问题
I want to iterate across the columns of dataframe in my Spark program and calculate min and max value. I'm new to Spark and scala and not able to iterate over the columns once I fetch it in a dataframe.
I have tried running the below code but it needs column number to be passed to it, question is how do I fetch it from dataframe and pass it dynamically and store the result in a collection.
val parquetRDD = spark.read.parquet("filename.parquet")
parquetRDD.collect.foreach ({ i => parquetRDD_subset.agg(max(parquetRDD(parquetRDD.columns(2))), min(parquetRDD(parquetRDD.columns(2)))).show()})
Appreciate any help on this.
回答1:
You should not be iterating on rows or records. You should be using aggregation function
import org.apache.spark.sql.functions._
val df = spark.read.parquet("filename.parquet")

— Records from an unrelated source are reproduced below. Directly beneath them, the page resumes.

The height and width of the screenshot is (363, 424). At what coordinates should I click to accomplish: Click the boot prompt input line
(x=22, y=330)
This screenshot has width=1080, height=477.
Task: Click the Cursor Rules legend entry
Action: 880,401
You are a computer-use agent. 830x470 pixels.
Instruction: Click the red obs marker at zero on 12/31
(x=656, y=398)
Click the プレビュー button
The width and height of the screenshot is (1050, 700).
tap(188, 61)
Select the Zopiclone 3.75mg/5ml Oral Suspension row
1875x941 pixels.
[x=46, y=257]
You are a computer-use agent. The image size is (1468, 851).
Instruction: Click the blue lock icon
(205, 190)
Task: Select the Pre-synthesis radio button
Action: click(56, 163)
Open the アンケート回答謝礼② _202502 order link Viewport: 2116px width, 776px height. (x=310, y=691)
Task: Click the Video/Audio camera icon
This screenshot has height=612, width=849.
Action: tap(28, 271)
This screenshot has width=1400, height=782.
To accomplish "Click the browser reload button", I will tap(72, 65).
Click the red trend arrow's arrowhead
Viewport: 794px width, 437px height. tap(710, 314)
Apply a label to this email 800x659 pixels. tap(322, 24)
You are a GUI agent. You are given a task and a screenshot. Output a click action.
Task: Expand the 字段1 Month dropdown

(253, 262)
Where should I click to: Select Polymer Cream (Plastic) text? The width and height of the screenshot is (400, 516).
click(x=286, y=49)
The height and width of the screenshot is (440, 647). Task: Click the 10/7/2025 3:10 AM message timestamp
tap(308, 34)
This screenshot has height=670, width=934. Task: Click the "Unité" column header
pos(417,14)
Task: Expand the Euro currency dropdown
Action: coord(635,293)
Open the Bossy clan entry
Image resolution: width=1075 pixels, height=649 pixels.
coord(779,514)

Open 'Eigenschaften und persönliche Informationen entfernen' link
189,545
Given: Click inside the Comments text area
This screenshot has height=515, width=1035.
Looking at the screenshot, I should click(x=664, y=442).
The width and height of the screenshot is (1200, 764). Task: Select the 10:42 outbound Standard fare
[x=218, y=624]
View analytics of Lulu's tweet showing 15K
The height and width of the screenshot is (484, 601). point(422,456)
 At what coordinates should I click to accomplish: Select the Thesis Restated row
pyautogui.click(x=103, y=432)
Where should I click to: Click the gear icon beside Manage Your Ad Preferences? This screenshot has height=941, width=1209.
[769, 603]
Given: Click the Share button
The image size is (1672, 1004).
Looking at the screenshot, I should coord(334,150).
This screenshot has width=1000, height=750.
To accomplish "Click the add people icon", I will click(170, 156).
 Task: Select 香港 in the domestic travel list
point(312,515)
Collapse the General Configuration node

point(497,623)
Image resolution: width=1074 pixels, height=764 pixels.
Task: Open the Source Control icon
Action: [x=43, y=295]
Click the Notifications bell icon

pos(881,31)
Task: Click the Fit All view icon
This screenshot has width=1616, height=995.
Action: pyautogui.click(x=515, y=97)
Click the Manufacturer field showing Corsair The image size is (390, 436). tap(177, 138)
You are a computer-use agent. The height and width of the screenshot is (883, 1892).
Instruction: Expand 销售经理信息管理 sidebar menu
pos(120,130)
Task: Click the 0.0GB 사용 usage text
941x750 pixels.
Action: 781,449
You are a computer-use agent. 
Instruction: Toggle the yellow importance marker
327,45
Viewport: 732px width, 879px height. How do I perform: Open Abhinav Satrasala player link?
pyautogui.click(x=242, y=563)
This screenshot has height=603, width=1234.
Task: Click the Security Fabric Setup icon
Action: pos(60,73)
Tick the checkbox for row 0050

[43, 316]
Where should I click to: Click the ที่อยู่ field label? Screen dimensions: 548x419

val aggCol = col(df.columns(2))
df.agg(min(aggCol), max(aggCol)).show()
First when you do spark.read.parquet you are reading a dataframe. Next we define the column we want to work on using the col function. The col function translate a column name to a column. You could instead use df("name") where name is the name of the column.
The agg function takes aggregation columns so min and max are aggregation functions which take a column and return a column with an aggregated value.
Update
According to the comments, the goal is to have min and max for all columns. You can therefore do this:
val minColumns = df.columns.map(name => min(col(name)))
val maxColumns = df.columns.map(name => max(col(name)))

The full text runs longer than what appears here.